想いに花を開かせて その三

 高校二年生の終業式が終わり、冬がもうすぐ終わりを迎える。

 春休みであろうが机に向かってテキストを開く拓実の姿は、大学受験を控えた学生の規範と言ってもいいかもしれない。

 拓実の志望校のレベルは高いわけではないが低くもなく、現在のペースで行けば無難に合格出来るだろう、といったところだ。

 幼馴染の千佳は難関校を受けると聞いているが、彼女が勉強に打ち込む姿にはあまり心当たりがない。なんなら、背後の拓実のベッドに寝そべりながら漫画を読んでいる始末だ。

 それでも学力的に不足はないどころか余裕があるというのだから、世の中は不公平だと思わざるを得ない。


「なぁ」

「………」

「なぁってば」

「………」

「聞こえとるやろー?無視すんなあ」


 不機嫌そうな声色で呼び掛ける千佳に、無性に腹が立ってきた。


「あえて無視してんねんわかるか!?勉強!勉強してんねん俺ッ、な!?目ぇ付いとらんのか!?」

「うっさいなぁ、声でかいねん…ってか拓、勉強そんなせんでも大丈夫やん」


 拓実が声を荒らげるが、千佳はただ煩そうに目を細める。


「お前みたいに余裕あるわけちゃうんや…ってか、何自分の部屋みたいにくつろいでんねん。ええ加減あっち帰れや」


 拓実が自室の窓の外を指差す。千佳の部屋だ。


「今更何言うてんの。昔っから私との共同部屋みたいなもんやろ」

「ぐ…」


 千佳の言葉はあながち間違いではない。

 生まれた病院も日時もほぼ同じ、両親同士は仲も良く、父親二人は仕事でも付き合いが深い。おまけに家は隣同士と来たものだ。

 拓実と千佳がずっと一緒に育ってきたのは、当然と言えば当然だった。


「…にしたってや、その格好はないやろ」


 緩いオーバサイズのシャツにショートパンツ、そんな格好でベッドで寛がれているのだから、集中を削がれるに決まっている。


「家でくらい緩くしとってもええやん」

「やからお前んちちゃうねんッ…!」


 千佳は気にもしない様子で漫画から目を逸らしもしない。

 学校ではこんな締まらない姿は一切見せないが、帰った途端にこうだ。


「やからあ、実質私の家みたいなもん─…ん、もしもし?あ、お母さん」


 千佳のスマートフォンが振動する。

 この時間帯に掛かってくるということは、おそらくは夕食の話だろう。


「そうなん?わかったー。

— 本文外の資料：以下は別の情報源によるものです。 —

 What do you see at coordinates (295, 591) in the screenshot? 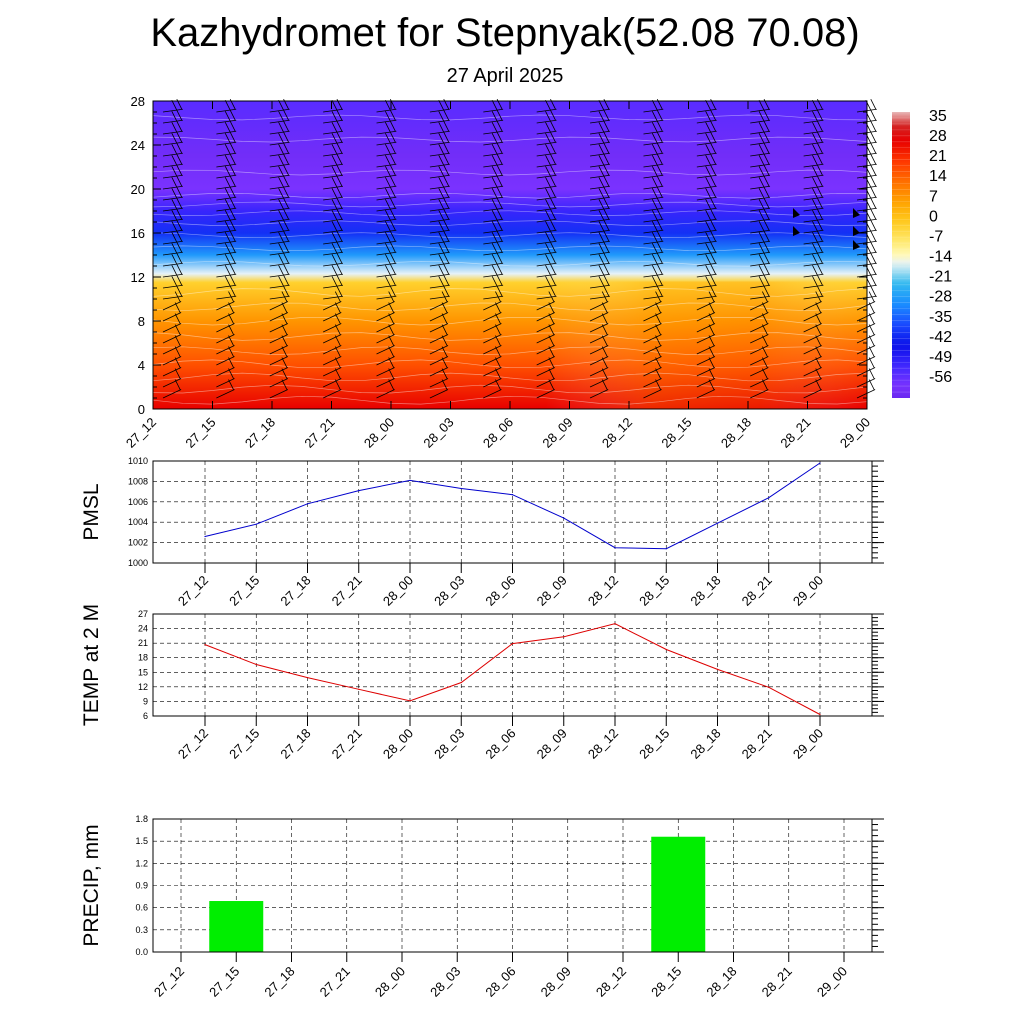
I see `x-tick-label: 27_18` at bounding box center [295, 591].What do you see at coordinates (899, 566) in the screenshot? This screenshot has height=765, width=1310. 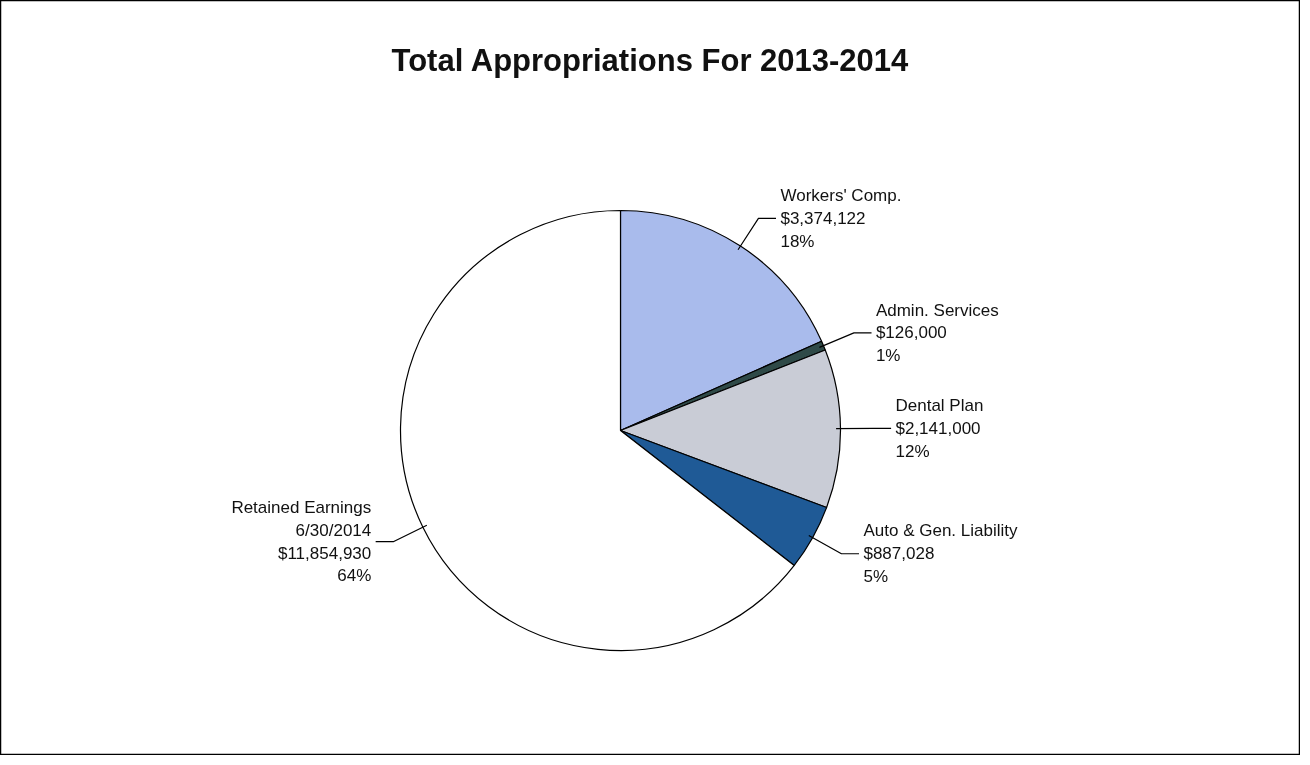 I see `data-label: $887,028 5%` at bounding box center [899, 566].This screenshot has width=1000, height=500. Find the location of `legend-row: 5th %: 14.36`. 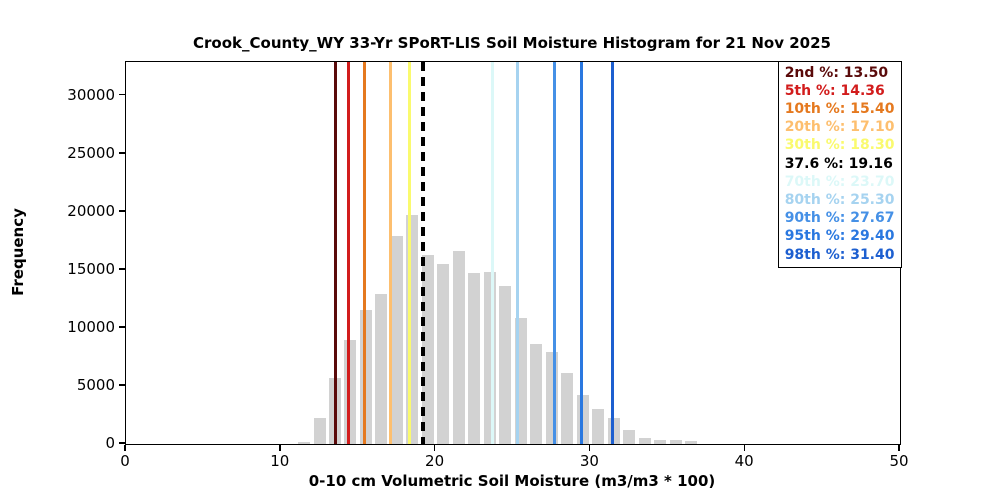

legend-row: 5th %: 14.36 is located at coordinates (834, 90).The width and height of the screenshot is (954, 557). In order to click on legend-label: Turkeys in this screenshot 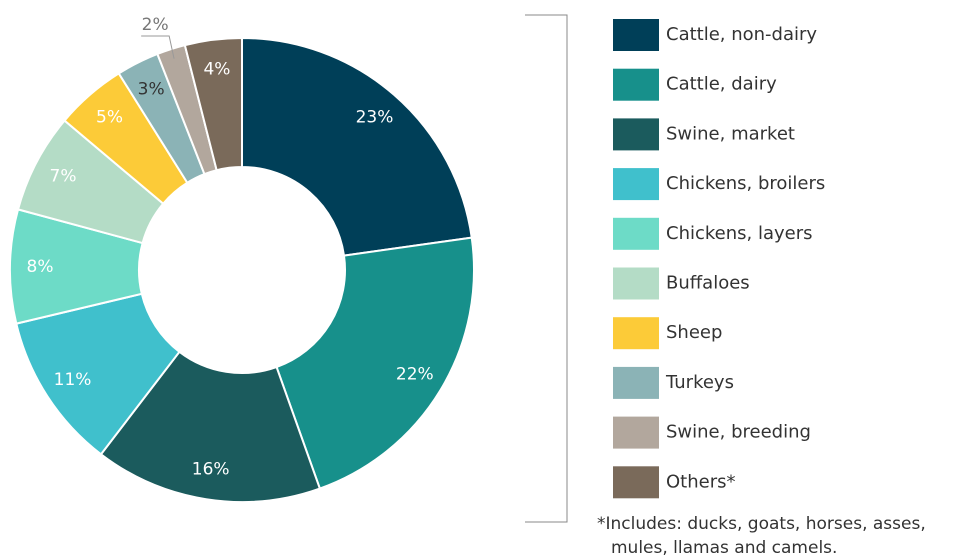, I will do `click(700, 382)`.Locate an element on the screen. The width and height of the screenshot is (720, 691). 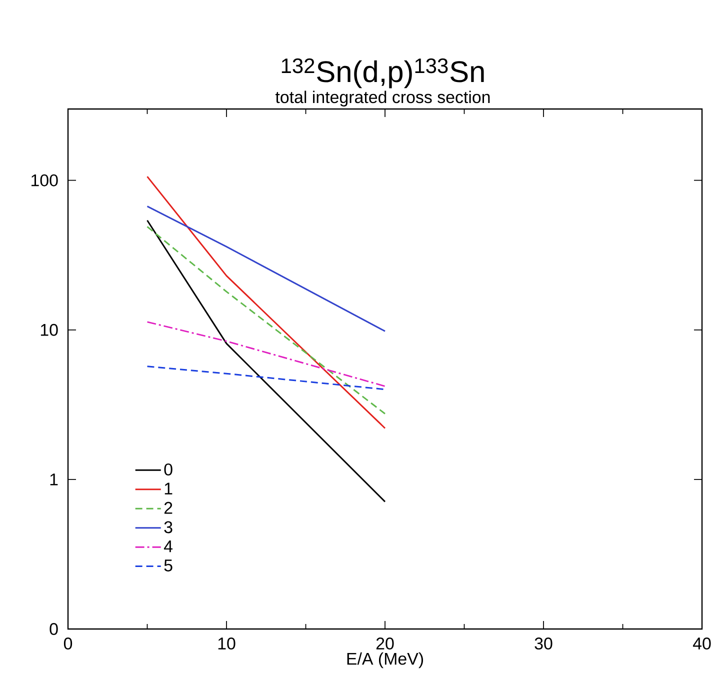
legend-label: 5 is located at coordinates (168, 566).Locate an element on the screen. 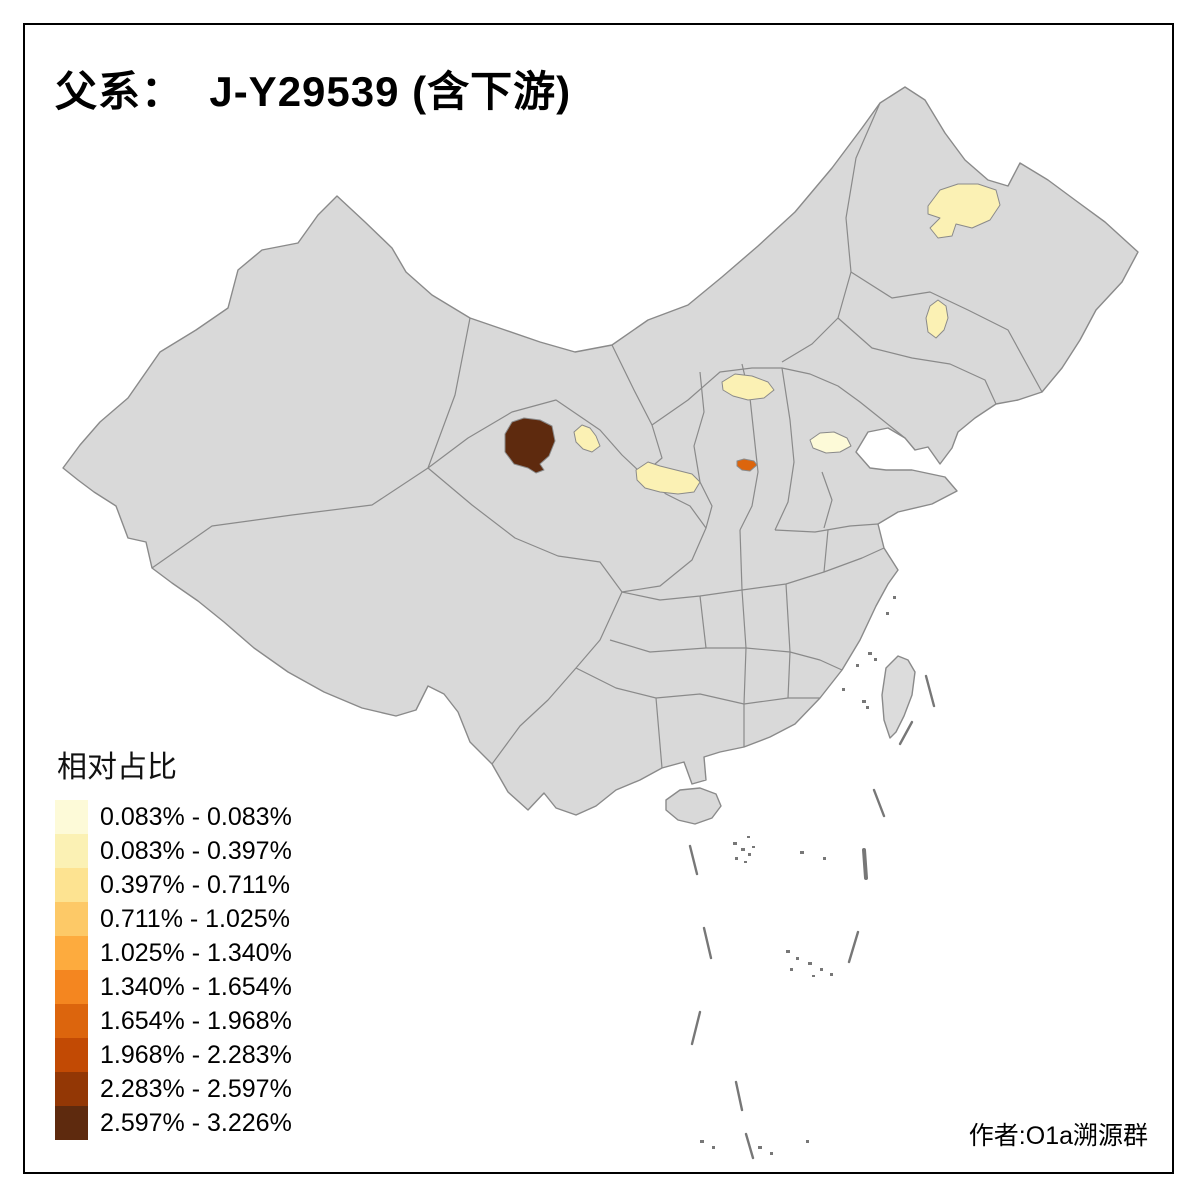 The image size is (1200, 1200). legend-item: 1.025% - 1.340% is located at coordinates (174, 953).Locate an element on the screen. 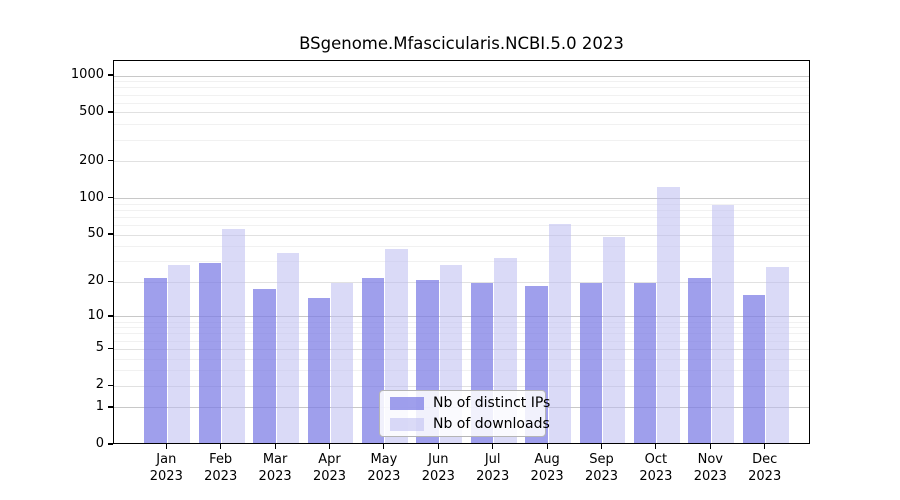  x-tick-label-sep: Sep 2023 is located at coordinates (602, 468).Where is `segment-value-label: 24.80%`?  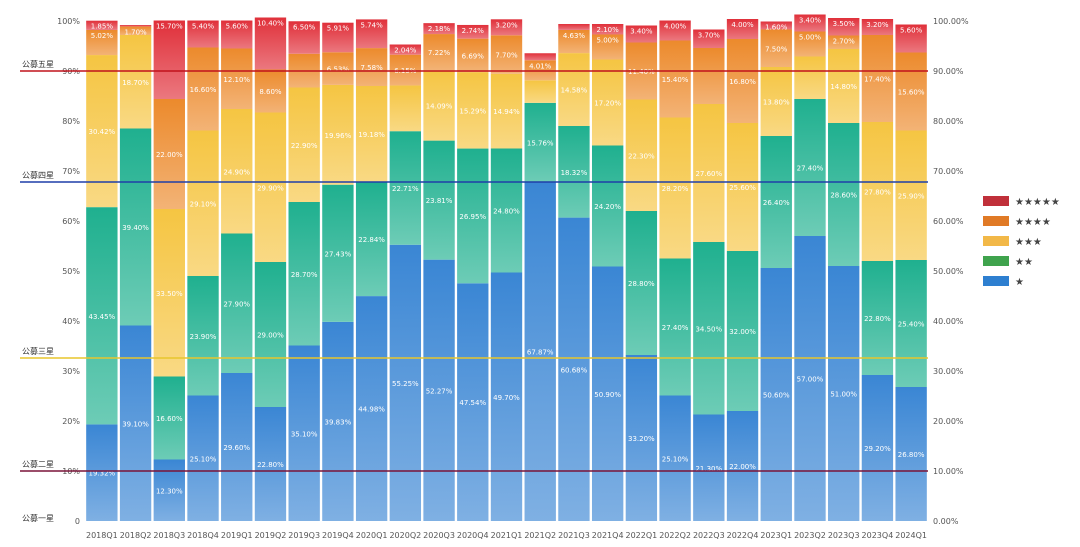 segment-value-label: 24.80% is located at coordinates (506, 212). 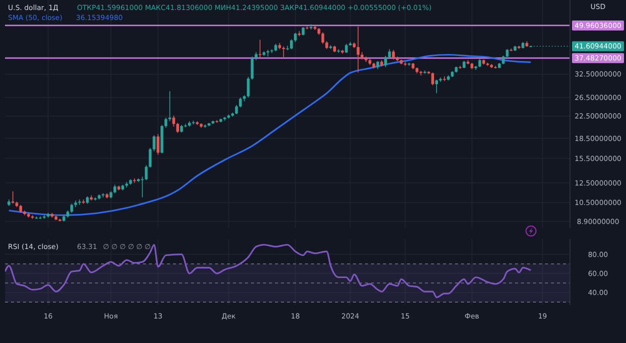 I want to click on line-series, so click(x=268, y=271).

んじゃ準備しとく」

「なんや、帰るんか」

「うん。なに?帰ってほしくなかった?」


 したり顔で千佳が言う。


「アホ言え。頼むからさっさと帰ってくれや」


 それに拓実が渾身の嫌な顔で返す。


「しゃあないなあ…ほなねー」

「窓から出入りとかほんまに漫画の読み過ぎやぞ…」


 両親が意図的に配置した子供同士の部屋を存分に活用しているとも言うが、実際に窓から部屋を行き来している様は見ていて心臓に悪い。二階なのだから、何かあったら怪我では済まないかもしれない。

 自分よりも運動神経がずば抜けて優秀な千佳に対して、心配し過ぎなのかもしれないが。


「あれ?千佳ちゃん帰ったん?」


 千佳が帰った後しばらく勉強を続けていると、一階から母親が部屋を覗きに来る。


「好きなだけぐーたらしたら、そこから帰ってったわ。どんな教育しとるんか、親の顔が見てみたいわ」

「四人の親の半分は毎日見とる私らやでー」

「アンタらの子供は残念ながら俺だけやねん、現実見てや」

「そんなん言うたって、私らからしたら二人とも自分の子供やねんで?あっちの二人もそう思ってるで」

「…まあ、皆からしても兄弟みたいなもんなんやろな…」


 小声で呟く。


「なんか言うた?」

「なんでもない…で何しにきたん?」

「あ。そうそう、今日ご飯食べ行くぞー、ってお父さんから連絡あったから準備しー言いに来たんやったわ」


 それを聞いて拓実は表情を変える。


「マジか、何処行くん?聞いた?」

「しらーん。もうちょいしたら着くからーって、早よしいやー」


 それだけ言うと手をひらひらさせながら一階へと戻って行った。

 にしても、外食とは珍しい。

 父は母の手料理が大好きで、中々外食する機会がない。

 久々の母以外の食事に、拓実は心を躍らせていた。